Nous sommes déja entrés, assis, installés. C'est à elle d'y trouver sa place, dans ce lieu, s'y glisser et y être, dans cette espace imprimer une trajectoire, des impressions, des idées. Le contexte reste de pure réalité, en lumière neutre, non théatralisé. Elle propose à l'un d'entre nous de tenir une camera: devenir participant en restant spectateur. Puis crée sa performance à vue, sans plus de moyens que son corps et quelques accessoires, pour ainsi dire à mains nues. L'artiste se tient à la lisière des codes: la quarantaine pincée ne détonne pas dans cette galerie d'art. Ni ses vétements chics, mais ils sont lacérés, ouverts sur sa chair: une première brêche qui déchire la normalité.
Sur son visage des peintures, aux murs des oeuvres furieuses, transgressives, crues. Au sol est construit un cercle, mais sans qu'elle y soit enfermée, et sur le coté des rideaux de couleurs. Elle les traverse aussi, y reste entre-deux comme retenue, encore, longtemps, y revient attirée. Tout notre plaisir se maintient et se tend à ne rien savoir, ne pas pouvoir anticiper ces actions qui semblent s'improviser dans la dynamique inconnue de celles de la veille et celles du lendemain. Puis on interprête, plus ou moins. En fond sonore un discours sur la performance, que l'on oublie d'écouter, comme pour ignorer une concession à cette auto-complaisance sans doute consubstantielle au genre. Notre incertitude est adoucie par sa danse, accroupie, à terre, allongée, de retour dans le cercle, puis au delà.
Elle se rapproche parfois, trés près de nous, comme pour venir nous chercher, puis retourne interroger les limites d'à travers les rideaux. Peu à peu, sans se forcer, elle a changé, s'est défigurée, est passée de l'autre coté. Elle a rempli le cercle d'eau: il faudra qu'elle y retourne s'y plonger, mais que fera-t-elle (sur son corps) de ces bonshommes de papiers? Pour encore se transformer. De son corsage elle extrait une cigarette, en inspire-expire la fumée. Est-ce aujourd'hui cela se mettre en danger, s'engager? Sous la jupe elle est nue. Discretement (oserait-on écrire), mais nue et sans filet: ici mise en jeu aussi. Et celà abolit une autre frontière entre le regard public et le corps privé, entre le dedans et le dehors.
A travers une large baie vitrée, la galerie elle-même est ouverte à la vue des passants: dehors le monde entier, ou sa possibilité. Elle change, et donc le monde juste un peu. Un moment, elle sort, dehors. Pas longtemps. Dedans, l'inconscient gagne du terrain, alors que dans le cercle inondé, elle se transforme en sirène aveuglée. Ou en tout autre chose, selon les imaginaires. Mais elle devient une figure héroïque, pour le moins.

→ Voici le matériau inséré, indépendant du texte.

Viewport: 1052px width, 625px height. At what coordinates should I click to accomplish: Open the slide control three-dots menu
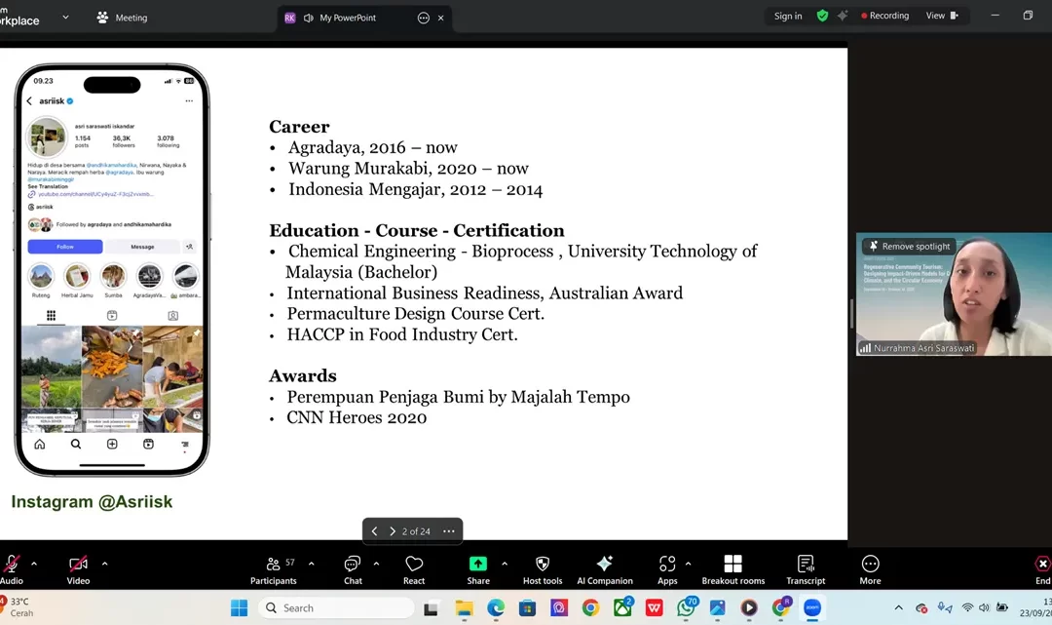point(448,531)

Vite tout s'inverse, il faut un beau moment pour comprendre qu'ils sont à l'envers, devant - derrière, marionnettes sans fils, mannequins grotesques et masqués, épouvantails aux drôles de sexes postiches et volontaristes. Les danseurs s'agitent égarés et frénétiques, n'ont plus de l'existence que les attitudes, inattendus, les postures épuisées de signification. On entend des voix superposées et donc inintelligibles, qui se perdent dans des considérations introverties, tandis que les trois danseurs se bousculent sans/sens dessus dessous, partent vers nulle - part au coup de pistolet pour une course improbable. Les gestes de frimes, ou de sociabilité, survivent à peine, simulacres, s'éffrondent, ont besoin d'être étayés. Je vois l'absurde à l'oeuvre. Puis les habillages et déshabillages s'embrouillent, quand tous les vêtements sont tombé la vérité se perd en route. Tout se complique et vite entre homme et femme, haut et bas, devant et derrière, en jeux de miroir entre être nu et être civilisé. On est gagné par une drôle de confusion.
Reste enfin un couple, sur les peaux nues s'échangent les images de l'un et l'autre. Les projections de seins, de sexes, de visages typés, se posent sur les corps hospitaliers et sur les sexes opposés, les attributs nouvellement attribués, les genres interchangés, à la rencontre de principes jusqu'alors bien séparés... en pleine réconciliation. Les corps se trompent, ou se rêvent, ou se révèlent enfin, hybrides, hermaphrodites. Les nudités virtuelles et vraies se combinent, c'est-à-dire que le nu ne révèle plus rien, sinon des potentialités profondes, en une régression hypnotique vers l'indifférenciation. C'est troublant et souriant: en beauté, ces danseurs nous titillent l'identité.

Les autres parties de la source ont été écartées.